- [PROBLEM REQUIREMENTS]
Each entry is to be restated word for word, with nothing omitted.

=====

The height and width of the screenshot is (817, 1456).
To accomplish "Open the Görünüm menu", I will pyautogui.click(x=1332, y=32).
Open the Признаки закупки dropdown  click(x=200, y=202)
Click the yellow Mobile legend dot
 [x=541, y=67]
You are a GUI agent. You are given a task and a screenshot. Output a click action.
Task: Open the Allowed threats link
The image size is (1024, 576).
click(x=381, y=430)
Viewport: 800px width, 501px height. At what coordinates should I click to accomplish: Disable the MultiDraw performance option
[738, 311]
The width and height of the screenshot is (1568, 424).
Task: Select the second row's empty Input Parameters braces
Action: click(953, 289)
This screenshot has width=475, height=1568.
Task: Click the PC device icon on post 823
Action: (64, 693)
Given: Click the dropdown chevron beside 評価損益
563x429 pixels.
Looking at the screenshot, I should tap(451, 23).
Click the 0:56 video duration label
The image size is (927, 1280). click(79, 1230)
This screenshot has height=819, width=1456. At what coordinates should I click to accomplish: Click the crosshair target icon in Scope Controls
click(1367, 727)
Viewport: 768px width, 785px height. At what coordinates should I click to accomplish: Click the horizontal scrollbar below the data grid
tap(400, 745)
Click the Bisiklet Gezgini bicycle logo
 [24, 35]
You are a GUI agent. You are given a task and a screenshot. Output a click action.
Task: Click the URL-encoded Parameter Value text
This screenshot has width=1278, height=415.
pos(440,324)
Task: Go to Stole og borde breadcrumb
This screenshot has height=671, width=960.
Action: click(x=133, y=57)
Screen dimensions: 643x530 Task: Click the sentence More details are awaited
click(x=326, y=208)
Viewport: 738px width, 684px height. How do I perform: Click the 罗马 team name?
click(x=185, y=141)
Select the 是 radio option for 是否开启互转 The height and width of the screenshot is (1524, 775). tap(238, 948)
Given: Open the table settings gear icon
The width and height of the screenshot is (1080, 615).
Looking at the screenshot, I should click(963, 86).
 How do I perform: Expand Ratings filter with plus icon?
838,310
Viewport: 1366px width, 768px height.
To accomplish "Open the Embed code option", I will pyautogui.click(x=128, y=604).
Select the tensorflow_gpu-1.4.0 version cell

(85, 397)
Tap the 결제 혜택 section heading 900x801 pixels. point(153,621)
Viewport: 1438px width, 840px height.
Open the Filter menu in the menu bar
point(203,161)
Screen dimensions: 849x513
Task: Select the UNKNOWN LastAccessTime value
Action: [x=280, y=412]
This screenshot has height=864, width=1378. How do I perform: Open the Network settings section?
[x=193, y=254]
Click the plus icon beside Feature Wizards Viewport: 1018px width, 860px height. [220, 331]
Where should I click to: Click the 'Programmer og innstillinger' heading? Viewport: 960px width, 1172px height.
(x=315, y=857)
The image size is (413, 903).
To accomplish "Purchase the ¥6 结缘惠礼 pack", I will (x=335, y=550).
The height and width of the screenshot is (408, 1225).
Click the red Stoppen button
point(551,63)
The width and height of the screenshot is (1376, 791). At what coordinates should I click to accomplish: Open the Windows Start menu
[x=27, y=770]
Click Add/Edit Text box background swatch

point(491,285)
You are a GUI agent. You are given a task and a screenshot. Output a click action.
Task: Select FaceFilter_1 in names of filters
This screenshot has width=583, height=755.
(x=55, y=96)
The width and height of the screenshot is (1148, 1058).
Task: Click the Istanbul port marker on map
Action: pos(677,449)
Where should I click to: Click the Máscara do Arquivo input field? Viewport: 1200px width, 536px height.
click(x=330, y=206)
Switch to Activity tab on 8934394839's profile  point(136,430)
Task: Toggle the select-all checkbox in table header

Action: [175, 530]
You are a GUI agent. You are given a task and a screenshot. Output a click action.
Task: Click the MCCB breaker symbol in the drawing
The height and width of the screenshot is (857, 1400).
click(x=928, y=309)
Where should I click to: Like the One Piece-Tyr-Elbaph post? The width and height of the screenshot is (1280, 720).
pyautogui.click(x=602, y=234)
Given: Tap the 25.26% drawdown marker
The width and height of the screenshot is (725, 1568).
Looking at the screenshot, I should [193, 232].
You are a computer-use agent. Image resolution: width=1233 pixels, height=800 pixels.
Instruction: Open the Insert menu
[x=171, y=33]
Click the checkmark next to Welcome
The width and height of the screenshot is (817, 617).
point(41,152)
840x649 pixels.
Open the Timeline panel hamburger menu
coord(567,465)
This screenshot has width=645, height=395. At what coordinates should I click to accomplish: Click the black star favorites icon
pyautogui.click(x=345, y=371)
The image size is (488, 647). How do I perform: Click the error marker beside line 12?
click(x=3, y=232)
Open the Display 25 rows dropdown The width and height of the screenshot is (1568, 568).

=====

- [RESULT FOR THIS EXERCISE]
The height and width of the screenshot is (817, 1456).
To accomplish "Open the Görünüm menu", I will pyautogui.click(x=1332, y=32).
Open the Признаки закупки dropdown  click(x=200, y=202)
Click the yellow Mobile legend dot
 [x=541, y=67]
You are a GUI agent. You are given a task and a screenshot. Output a click action.
Task: Open the Allowed threats link
The image size is (1024, 576).
click(x=381, y=430)
Viewport: 800px width, 501px height. At what coordinates should I click to accomplish: Disable the MultiDraw performance option
[738, 311]
The width and height of the screenshot is (1568, 424).
Task: Select the second row's empty Input Parameters braces
Action: click(953, 289)
This screenshot has width=475, height=1568.
Task: Click the PC device icon on post 823
Action: (64, 693)
Given: Click the dropdown chevron beside 評価損益
563x429 pixels.
Looking at the screenshot, I should tap(451, 23).
Click the 0:56 video duration label
The image size is (927, 1280). click(79, 1230)
This screenshot has height=819, width=1456. At what coordinates should I click to accomplish: Click the crosshair target icon in Scope Controls
click(1367, 727)
Viewport: 768px width, 785px height. At what coordinates should I click to accomplish: Click the horizontal scrollbar below the data grid
tap(400, 745)
Click the Bisiklet Gezgini bicycle logo
 [24, 35]
You are a GUI agent. You are given a task and a screenshot. Output a click action.
Task: Click the URL-encoded Parameter Value text
This screenshot has width=1278, height=415.
pos(440,324)
Task: Go to Stole og borde breadcrumb
This screenshot has height=671, width=960.
Action: click(x=133, y=57)
Screen dimensions: 643x530 Task: Click the sentence More details are awaited
click(x=326, y=208)
Viewport: 738px width, 684px height. How do I perform: Click the 罗马 team name?
click(x=185, y=141)
Select the 是 radio option for 是否开启互转 The height and width of the screenshot is (1524, 775). tap(238, 948)
Given: Open the table settings gear icon
The width and height of the screenshot is (1080, 615).
Looking at the screenshot, I should click(963, 86).
 How do I perform: Expand Ratings filter with plus icon?
838,310
Viewport: 1366px width, 768px height.
To accomplish "Open the Embed code option", I will pyautogui.click(x=128, y=604).
Select the tensorflow_gpu-1.4.0 version cell

(85, 397)
Tap the 결제 혜택 section heading 900x801 pixels. point(153,621)
Viewport: 1438px width, 840px height.
Open the Filter menu in the menu bar
point(203,161)
Screen dimensions: 849x513
Task: Select the UNKNOWN LastAccessTime value
Action: [x=280, y=412]
This screenshot has height=864, width=1378. How do I perform: Open the Network settings section?
[x=193, y=254]
Click the plus icon beside Feature Wizards Viewport: 1018px width, 860px height. [220, 331]
Where should I click to: Click the 'Programmer og innstillinger' heading? Viewport: 960px width, 1172px height.
(x=315, y=857)
The image size is (413, 903).
To accomplish "Purchase the ¥6 结缘惠礼 pack", I will (x=335, y=550).
The height and width of the screenshot is (408, 1225).
Click the red Stoppen button
point(551,63)
The width and height of the screenshot is (1376, 791). At what coordinates should I click to accomplish: Open the Windows Start menu
[x=27, y=770]
Click Add/Edit Text box background swatch

point(491,285)
You are a GUI agent. You are given a task and a screenshot. Output a click action.
Task: Select FaceFilter_1 in names of filters
This screenshot has width=583, height=755.
(x=55, y=96)
The width and height of the screenshot is (1148, 1058).
Task: Click the Istanbul port marker on map
Action: pos(677,449)
Where should I click to: Click the Máscara do Arquivo input field? Viewport: 1200px width, 536px height.
click(x=330, y=206)
Switch to Activity tab on 8934394839's profile  point(136,430)
Task: Toggle the select-all checkbox in table header

Action: [175, 530]
You are a GUI agent. You are given a task and a screenshot. Output a click action.
Task: Click the MCCB breaker symbol in the drawing
The height and width of the screenshot is (857, 1400).
click(x=928, y=309)
Where should I click to: Like the One Piece-Tyr-Elbaph post? The width and height of the screenshot is (1280, 720).
pyautogui.click(x=602, y=234)
Given: Tap the 25.26% drawdown marker
The width and height of the screenshot is (725, 1568).
Looking at the screenshot, I should [193, 232].
You are a computer-use agent. Image resolution: width=1233 pixels, height=800 pixels.
Instruction: Open the Insert menu
[x=171, y=33]
Click the checkmark next to Welcome
The width and height of the screenshot is (817, 617).
point(41,152)
840x649 pixels.
Open the Timeline panel hamburger menu
coord(567,465)
This screenshot has width=645, height=395. At what coordinates should I click to accomplish: Click the black star favorites icon
pyautogui.click(x=345, y=371)
The image size is (488, 647). How do I perform: Click the error marker beside line 12?
click(x=3, y=232)
Open the Display 25 rows dropdown The width and height of the screenshot is (1568, 568).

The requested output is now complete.